Will-O’-The-Wisp begins in 2069 as the elderly Prince Alfredo (Joel Branco) lies dying in a stark room dominated by Jose Conrado Roza’s 18th century painting The Wedding Masquerade. A young child Sancho (Vasco Redondo) plays with a fire engine at his bedside. Alfredo’s “Rosebud” moment comes in whispered callings for his “devoted friend” Afonso. In 2011, the young, guileless Alfredo (Costa) is led through a Royal pine forest by his father Eduardo (Miguel Loureiro) who urges him to take inspiration from trees that are “tumescent with sap”. Some years later, Alfredo’s love of trees and fears for the increasingly frequent forest fires inspire him to become a fireman. “How very Republican of you,” remarks his sneering mother Teresa (Margarida Vila-Nova)
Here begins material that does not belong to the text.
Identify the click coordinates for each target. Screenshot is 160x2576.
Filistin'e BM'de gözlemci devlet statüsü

The title and credits appear a third of the way through the film and seem to mark its true beginning as we witness Alfredo’s time as a volunteer fireman. There is a hint of Claire Denis’ Beau Travail as Rodrigues focuses on the training rituals of a troupe of firemen clad in black t-shirts and shorts. They march, pulling along hefty tyres, exercise in unison and pair off to take turns carrying each other from an imagined blaze. The presence of a Royal Prince in their midst is a cause for derision. Alfredo has studied art history. The firemen have chosen to replicate famous paintings for their annual calendar. Naked or clad only in a jockstrap, the men provide him with a few examples of their poses but he is unable to recognise Caravaggio’s ‘Fireman’s Head’, Francis Bacon’s ’Mr Fireman, Send Me A Dream’ or any of their other provocations.
It is during his training that Alfredo meets Black fireman Afonso (André Cabral). Love at first sight blossoms into a full-blown attraction that Rodrigues depicts in explicit sexual imagery and an athletic dance number, choreographed by Madalena Xavier, involving the entire fire station. The opportunity for Alfredo to be true to himself, follow his heart’s desire and challenge the weight of expectation around him is short-lived, however.
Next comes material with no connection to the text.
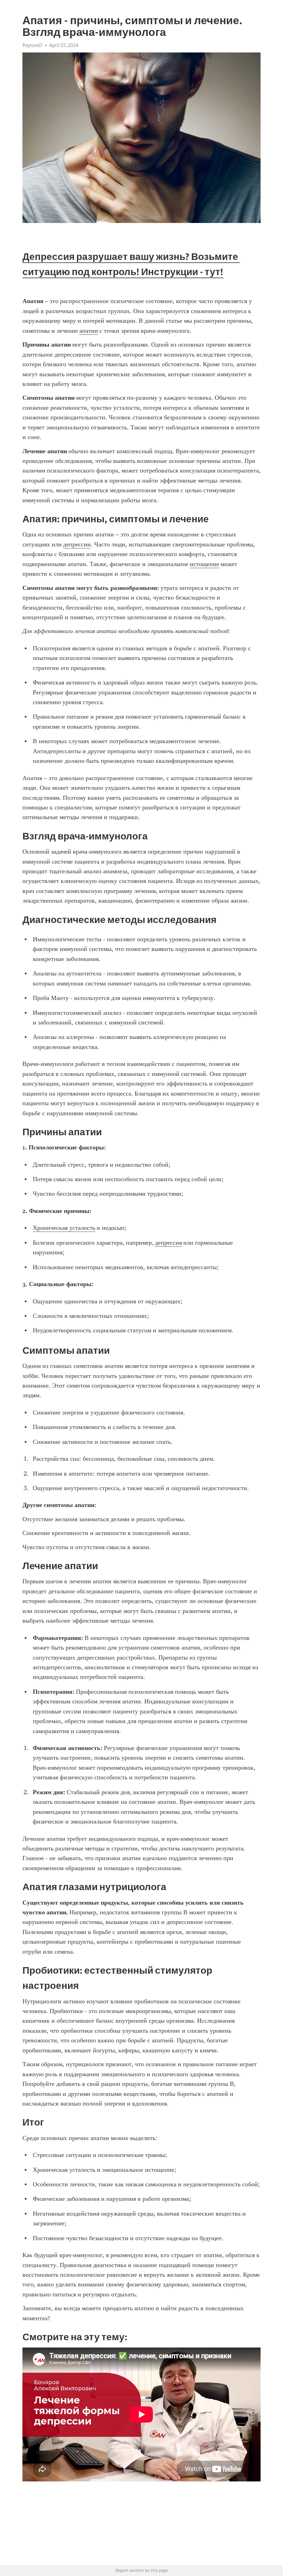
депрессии (77, 544)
Will-O’-The-Wisp is a balancing act between the earnest and the irreverent. There is a darkly dry humour evident in royal family meals where Alfredo’s parents are shown to be spectacularly out of touch with the real world. Satirical swipes are matched by a stern urgency over the fate of the planet. At one point, Alfredo stands up and delivers the impassioned words of Greta Thunberg direct to camera. A suitably eclectic soundtrack ranges across excerpts from Mozart’s ’The Magic Flute’ to the Carlos Paiao 1980s children’s song ’Uma Arvore, Um Amigo’ that becomes a constant refrain with its naive concerns over trees and friendship.
There is an unpredictable, magpie mentality at play in Will-O’-The-Wisp, meaning that you are never entirely sure what might be coming next. It makes for a bracing, singular experience that eventually coheres around the way an individual lifespan and quest for identity reflects the bigger picture of a national identity crisis.